With the leveled compaction strategy, SSTable reads are efficient. The great number of small SSTables doesn’t mean we need to look up a key in that many SSTables, because we know the SSTables in each level have disjoint ranges, so we only need to look in one SSTable in each level. In the typical case, we just need to read one SSTable.
The other factors making this compaction strategy efficient are that at most 10% of space will be wasted by obsolete rows, and only enough space for ~10x the small SSTable size needs to be reserved for temporary use by compaction.
The downside of this method is two times more I/O on writes, so it is not as good for write-new-data-mostly workloads.
Date-Tiered Compaction was the last compaction strategy added to Cassandra (in version 2.1), designed for time series data. A time series uses the time of a data point as the clustering key. In a time-series use case, we see some common features:
- Clustering key and write time are correlated.
- Data is added in time order. Only few out-of-order writes, typically rearranged by just a few seconds.
- Data is only deleted through TTL or by deleting an entire partition.
- The rate at which data is written is nearly constant.

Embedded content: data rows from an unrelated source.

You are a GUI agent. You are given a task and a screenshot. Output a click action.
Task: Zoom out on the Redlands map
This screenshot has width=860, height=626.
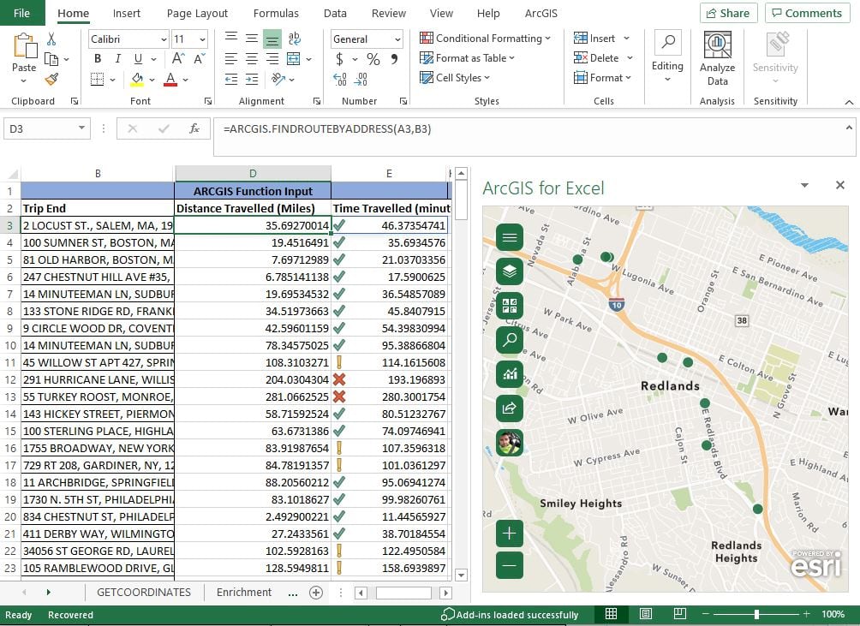click(x=510, y=564)
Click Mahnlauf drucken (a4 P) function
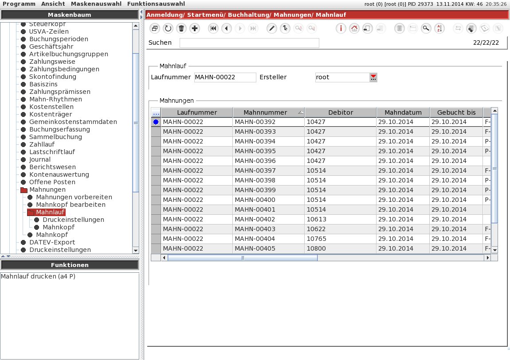The width and height of the screenshot is (510, 360). point(38,277)
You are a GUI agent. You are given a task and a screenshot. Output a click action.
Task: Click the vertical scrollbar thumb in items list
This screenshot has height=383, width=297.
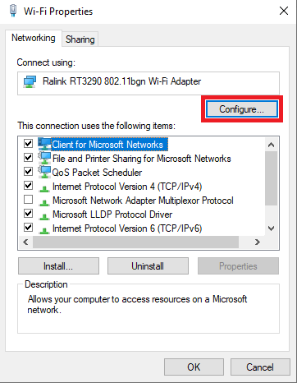[x=271, y=178]
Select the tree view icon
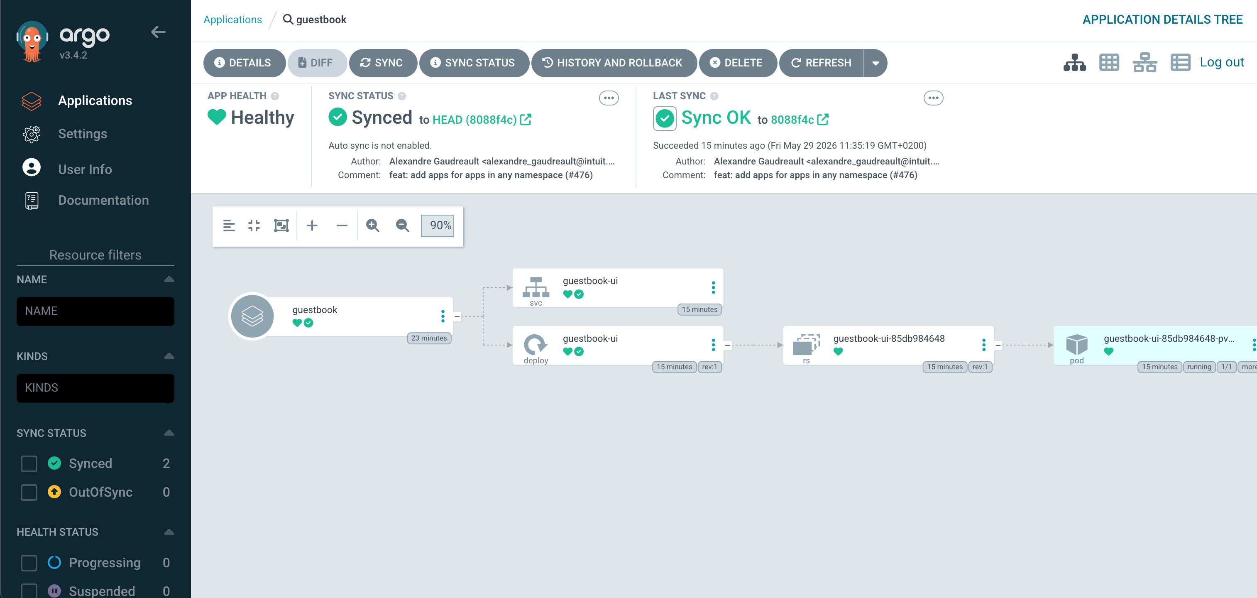The image size is (1257, 598). click(1074, 62)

- A query on a time series is usually a range query on a given partition; The most common query is of the form “values from the last hour/day/week”.
Because of the above assumptions, it can easily know which SSTable (before compaction) contains data relevant to a particular requested time range. However, both Size-Tiered and Leveled compaction destroy this neat ordering, because they usually merge old and new data in the same output SSTable, making it no longer possible to rule out a whole “old” SSTable from a search for “new” data.
The date-tiered compaction strategy first sorts the SSTables by time, then compacts adjacent (time-wise) SSTables. The result are SSTables whose sizes increase exponentially as they grow older. For example, at some point we can have the last minute of data in one SSTable (by default, base_time_seconds = 60), another minute before that in another SSTable, then the 4 minutes before that in one SSTable, then the 4 minutes before that, then an SSTable of the 16 minutes before that, and so on. This structure can easily be maintained by compaction, very similar to what we did in size-tiered compaction: When we have 4 (the default value for min_threshold) small (one-minute) consecutive SSTables, we compact them into one 4-minute SSTable. When we have 4 of those bigger SSTables one after another (time-wise), we merge them into a 16-minute SSTable, and so on.
Antique SSTables older than max_SSTable_age_days (by default 365 days) are not compacted any more - doing those compactions will not be useful for most queries, will be very slow, and require huge amounts of temporary disk space.